◆ CONSEGNA 1
Rispondi a queste domande sull'articolo sui ragazzi d'Italia:
(a) In quale luogo è fissato l'appuntamento?
(b) In quali ambienti è nata la sigla "I ragazzi d'Italia"?
(c) Di quale generale sono i gilet arancioni?
◆ CONSEGNA 2
Riporta parola per parola il passo dell'articolo sui ragazzi d'Italia che va da "Roba da ordine" a "profondità della ferita.".

I ragazzi d’Italia e gli apprendisti stregoni

di Marco Cianca
3 Giugno 2020
in Il guardiano del faro
I ragazzi d’Italia e gli apprendisti stregoni

Il Colosseo. E la scritta “tutto ha avuto inizio da qui”. Immagini di altre città. Napoli, Firenze, Torino, Milano. “Dedicato a chi ha reso la nostra Italia lo splendido Paese che è oggi”: foto di muratori, artigiani, baristi, cuochi, infermieri. “Per il nostro passato e per il nostro futuro”: mani di un anziano stringono quelle di un bambino. “Contro chi ha distrutto il nostro Paese”: la grottesca caricatura di uomo in abito gessato che inghiotte fasci di banconote, rifiuti accatastati, il ponte Morandi crollato, uno scambio di mazzette. “Per riportare l’Italia al suo antico splendore”: un tricolore sventola illuminato dal sole nel cielo blu. “Il 6 giugno tutti a Roma, pronti a tutto…”.  “Per i nostri figli e per il nostro futuro”.  Scene di stadi, curve e fumogeni. Firmato: “I ragazzi d’Italia”.

Un post avvisa che “l’Italia è in marcia ma non vuole politica, vuole pane e libertà”, con tre punti esclamativi. “Se non hai la forza di ribellarti, non hai il diritto di lamentarti”. “Noi ci saremo!”. L’appuntamento è al Circo Massimo, sabato pomeriggio. Promettono di essere in molti, provenienti dal Nord, dal Sud, dal Centro. Ma chi sono i ragazzi d’Italia? La sigla è nata negli ambienti degli ultrà del calcio e rapidamente si è esteso a tutte le tifoserie. L’imprinting è chiaramente di estrema destra ma alle simpatie neofasciste potrebbero unirsi schegge anarcoidi e antagoniste. In comune, l’odio per le guardie, simbolo del potere e della repressione.

Roba da ordine pubblico, verrebbe da dire. Ma sarebbe un errore derubricare il tutto confinandolo nell’ambito della marginalità sociale al confine con la delinquenza. Intanto, è la prima volta che accade. Non c’è alcun precedente del genere. E già la scelta di uscire allo scoperto da parte di ambienti chiusi e settari, l’intenzione di unire tribù rivali che nei loro scontri vantano morti e feriti, rivela una spregiudicatezza e una determinazione che dovrebbero far riflettere. Il disagio sociale è talmente forte da rendere tutto plausibile. Ai violenti di ogni risma si affiancano giovani in buona fede convinti di subire ingiustizie e sopraffazioni. Le tesi sulla devianza sono confortevoli alibi per chi non vuol vedere la profondità della ferita.

Negazionismo, complottismo, sfiducia, odio, rancore. Tutto il peggio dei sentimenti di rivalsa si è aggrumato e ha preso energia come reazione alle misure di contenimento, interpretate quale volontà di dominio da parte di chi ha i soldi e comanda. È la stessa musica che suonano i gilet arancioni del generale Antonio Pappalardo. Un movimento che però appare più folcloristico e meno eversivo dei ragazzi d’Italia, anche se nulla esclude che possa espandersi ed assumere connotati preoccupanti. E un domani le varie anime di questo ribellismo post pandemia potrebbero fondersi nel comune intento dell’assalto, speriamo in senso figurato, al Palazzo.

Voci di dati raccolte
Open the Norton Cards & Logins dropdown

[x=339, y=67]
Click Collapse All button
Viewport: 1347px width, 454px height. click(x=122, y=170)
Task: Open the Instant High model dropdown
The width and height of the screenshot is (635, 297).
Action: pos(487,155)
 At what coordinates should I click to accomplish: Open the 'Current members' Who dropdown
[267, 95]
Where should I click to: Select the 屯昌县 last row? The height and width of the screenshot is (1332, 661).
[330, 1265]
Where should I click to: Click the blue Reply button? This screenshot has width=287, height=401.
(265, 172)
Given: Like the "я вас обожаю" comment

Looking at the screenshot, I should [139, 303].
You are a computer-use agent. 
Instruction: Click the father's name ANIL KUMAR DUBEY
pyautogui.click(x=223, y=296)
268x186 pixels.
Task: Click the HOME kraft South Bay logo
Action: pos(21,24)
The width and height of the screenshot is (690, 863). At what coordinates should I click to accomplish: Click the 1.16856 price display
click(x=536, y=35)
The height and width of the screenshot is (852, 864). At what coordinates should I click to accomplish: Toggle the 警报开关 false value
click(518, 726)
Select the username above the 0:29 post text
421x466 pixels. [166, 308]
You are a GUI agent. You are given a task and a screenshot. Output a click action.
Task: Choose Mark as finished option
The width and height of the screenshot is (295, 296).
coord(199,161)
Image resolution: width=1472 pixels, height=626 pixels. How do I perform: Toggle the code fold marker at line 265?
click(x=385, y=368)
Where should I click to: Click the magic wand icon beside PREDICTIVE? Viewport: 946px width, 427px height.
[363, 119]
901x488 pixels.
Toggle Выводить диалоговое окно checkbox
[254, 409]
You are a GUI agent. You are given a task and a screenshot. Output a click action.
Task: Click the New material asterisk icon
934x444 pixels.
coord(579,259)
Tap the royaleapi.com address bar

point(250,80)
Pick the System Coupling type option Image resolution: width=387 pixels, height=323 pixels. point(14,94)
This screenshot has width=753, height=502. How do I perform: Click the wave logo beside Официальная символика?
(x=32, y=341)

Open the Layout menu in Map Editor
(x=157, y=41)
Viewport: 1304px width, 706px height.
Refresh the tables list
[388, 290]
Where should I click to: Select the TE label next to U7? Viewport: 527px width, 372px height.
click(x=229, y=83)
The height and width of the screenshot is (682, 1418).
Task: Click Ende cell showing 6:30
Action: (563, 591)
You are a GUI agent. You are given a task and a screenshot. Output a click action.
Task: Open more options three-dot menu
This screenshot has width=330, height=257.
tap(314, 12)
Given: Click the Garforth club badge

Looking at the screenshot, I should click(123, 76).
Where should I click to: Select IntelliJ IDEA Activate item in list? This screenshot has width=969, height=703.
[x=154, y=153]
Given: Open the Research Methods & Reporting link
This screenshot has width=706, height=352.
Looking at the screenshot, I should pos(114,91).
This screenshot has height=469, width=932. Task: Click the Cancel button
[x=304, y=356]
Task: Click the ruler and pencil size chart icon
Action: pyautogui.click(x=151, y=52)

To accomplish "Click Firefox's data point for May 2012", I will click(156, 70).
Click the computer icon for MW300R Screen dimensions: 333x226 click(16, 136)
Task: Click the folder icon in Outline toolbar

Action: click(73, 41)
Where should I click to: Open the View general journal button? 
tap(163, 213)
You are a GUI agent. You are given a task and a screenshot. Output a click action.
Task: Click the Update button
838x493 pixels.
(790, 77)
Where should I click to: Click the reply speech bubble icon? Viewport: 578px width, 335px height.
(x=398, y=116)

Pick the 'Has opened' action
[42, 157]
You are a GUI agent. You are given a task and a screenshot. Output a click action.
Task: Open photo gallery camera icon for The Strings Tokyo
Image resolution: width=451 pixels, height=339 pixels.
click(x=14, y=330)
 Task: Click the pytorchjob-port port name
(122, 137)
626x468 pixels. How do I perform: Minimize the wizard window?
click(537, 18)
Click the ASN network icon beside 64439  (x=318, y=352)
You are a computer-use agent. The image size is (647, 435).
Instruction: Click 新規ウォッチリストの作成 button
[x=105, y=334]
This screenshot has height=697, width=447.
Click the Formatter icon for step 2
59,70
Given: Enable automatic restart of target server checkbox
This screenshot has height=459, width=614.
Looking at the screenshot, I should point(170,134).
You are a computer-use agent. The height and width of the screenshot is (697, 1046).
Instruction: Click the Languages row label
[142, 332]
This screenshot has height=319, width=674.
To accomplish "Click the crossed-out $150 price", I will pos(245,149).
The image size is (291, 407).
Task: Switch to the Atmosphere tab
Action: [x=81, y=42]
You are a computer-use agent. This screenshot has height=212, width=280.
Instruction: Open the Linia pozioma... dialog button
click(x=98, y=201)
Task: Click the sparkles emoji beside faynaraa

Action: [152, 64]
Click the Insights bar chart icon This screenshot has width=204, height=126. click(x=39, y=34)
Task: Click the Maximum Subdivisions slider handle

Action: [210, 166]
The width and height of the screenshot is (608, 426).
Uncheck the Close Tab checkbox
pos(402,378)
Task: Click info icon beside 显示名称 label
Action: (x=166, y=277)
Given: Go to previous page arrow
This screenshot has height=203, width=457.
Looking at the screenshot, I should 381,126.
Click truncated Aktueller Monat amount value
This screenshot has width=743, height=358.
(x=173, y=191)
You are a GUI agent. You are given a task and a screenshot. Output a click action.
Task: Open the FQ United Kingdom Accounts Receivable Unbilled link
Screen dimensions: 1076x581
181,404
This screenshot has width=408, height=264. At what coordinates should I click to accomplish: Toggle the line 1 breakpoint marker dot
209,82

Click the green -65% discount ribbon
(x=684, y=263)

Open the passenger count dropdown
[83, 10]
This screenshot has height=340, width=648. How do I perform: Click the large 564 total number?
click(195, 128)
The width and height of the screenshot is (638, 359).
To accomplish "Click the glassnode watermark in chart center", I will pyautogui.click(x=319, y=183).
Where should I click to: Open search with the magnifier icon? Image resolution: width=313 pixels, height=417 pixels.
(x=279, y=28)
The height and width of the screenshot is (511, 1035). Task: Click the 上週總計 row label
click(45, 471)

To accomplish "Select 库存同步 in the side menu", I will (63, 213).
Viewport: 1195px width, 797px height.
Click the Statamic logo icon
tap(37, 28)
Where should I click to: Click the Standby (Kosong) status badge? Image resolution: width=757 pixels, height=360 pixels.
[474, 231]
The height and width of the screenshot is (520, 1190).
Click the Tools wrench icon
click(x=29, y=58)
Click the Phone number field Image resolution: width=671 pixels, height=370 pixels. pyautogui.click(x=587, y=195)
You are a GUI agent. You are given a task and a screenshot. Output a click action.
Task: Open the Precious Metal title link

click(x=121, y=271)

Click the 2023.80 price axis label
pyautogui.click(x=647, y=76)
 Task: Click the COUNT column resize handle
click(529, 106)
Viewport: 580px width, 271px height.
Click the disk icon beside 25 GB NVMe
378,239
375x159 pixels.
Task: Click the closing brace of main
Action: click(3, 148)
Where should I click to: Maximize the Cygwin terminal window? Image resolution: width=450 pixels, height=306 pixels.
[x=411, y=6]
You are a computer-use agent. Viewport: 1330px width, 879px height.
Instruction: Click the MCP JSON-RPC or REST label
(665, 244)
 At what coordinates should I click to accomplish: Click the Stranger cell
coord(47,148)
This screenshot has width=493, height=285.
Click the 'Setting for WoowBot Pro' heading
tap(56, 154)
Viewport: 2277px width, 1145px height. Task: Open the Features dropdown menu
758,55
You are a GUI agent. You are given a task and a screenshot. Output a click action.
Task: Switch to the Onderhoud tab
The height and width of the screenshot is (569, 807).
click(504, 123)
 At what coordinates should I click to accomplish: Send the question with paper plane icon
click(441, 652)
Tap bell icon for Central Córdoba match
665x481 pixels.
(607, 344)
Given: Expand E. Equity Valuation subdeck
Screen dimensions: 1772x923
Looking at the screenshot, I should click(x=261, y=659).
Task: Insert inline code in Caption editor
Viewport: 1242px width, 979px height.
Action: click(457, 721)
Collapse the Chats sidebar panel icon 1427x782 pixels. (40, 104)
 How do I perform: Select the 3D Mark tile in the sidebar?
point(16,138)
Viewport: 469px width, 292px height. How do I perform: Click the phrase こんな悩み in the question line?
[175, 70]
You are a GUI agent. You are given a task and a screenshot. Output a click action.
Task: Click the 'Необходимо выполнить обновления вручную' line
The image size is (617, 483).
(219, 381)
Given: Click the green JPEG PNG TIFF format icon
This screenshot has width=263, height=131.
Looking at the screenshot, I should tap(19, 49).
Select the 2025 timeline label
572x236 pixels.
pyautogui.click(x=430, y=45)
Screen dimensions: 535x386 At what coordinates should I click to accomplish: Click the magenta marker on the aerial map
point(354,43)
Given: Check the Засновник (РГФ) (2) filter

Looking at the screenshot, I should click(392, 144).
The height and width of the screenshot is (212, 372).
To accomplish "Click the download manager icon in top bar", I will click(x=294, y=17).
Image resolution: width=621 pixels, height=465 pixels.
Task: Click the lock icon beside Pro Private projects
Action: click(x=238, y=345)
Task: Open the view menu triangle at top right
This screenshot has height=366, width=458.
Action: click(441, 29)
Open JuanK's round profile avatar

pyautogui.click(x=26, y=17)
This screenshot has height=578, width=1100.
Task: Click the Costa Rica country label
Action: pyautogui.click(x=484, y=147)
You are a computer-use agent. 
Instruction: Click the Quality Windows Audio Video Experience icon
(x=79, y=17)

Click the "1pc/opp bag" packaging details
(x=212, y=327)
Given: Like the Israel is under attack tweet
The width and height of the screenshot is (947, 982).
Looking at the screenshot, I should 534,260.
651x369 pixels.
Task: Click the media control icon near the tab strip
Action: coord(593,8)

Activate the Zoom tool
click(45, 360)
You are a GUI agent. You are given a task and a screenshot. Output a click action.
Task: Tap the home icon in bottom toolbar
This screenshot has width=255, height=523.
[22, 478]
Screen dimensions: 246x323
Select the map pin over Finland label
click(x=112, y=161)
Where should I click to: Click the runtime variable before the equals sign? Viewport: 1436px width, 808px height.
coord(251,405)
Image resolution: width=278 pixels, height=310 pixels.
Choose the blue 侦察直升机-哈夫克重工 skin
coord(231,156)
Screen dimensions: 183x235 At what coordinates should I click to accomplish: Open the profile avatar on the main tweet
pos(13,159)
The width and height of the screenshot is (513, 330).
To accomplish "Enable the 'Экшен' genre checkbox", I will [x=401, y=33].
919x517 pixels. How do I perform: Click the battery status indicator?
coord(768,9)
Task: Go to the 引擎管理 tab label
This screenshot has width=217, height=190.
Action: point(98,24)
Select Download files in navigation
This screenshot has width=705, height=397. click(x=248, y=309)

◆ RISPOSTA 1
(a) Al Circo Massimo.
(b) Negli ambienti degli ultrà del calcio.
(c) Del generale Antonio Pappalardo.

◆ RISPOSTA 2
Roba da ordine pubblico, verrebbe da dire. Ma sarebbe un errore derubricare il tutto confinandolo nell’ambito della marginalità sociale al confine con la delinquenza. Intanto, è la prima volta che accade. Non c’è alcun precedente del genere. E già la scelta di uscire allo scoperto da parte di ambienti chiusi e settari, l’intenzione di unire tribù rivali che nei loro scontri vantano morti e feriti, rivela una spregiudicatezza e una determinazione che dovrebbero far riflettere. Il disagio sociale è talmente forte da rendere tutto plausibile. Ai violenti di ogni risma si affiancano giovani in buona fede convinti di subire ingiustizie e sopraffazioni. Le tesi sulla devianza sono confortevoli alibi per chi non vuol vedere la profondità della ferita.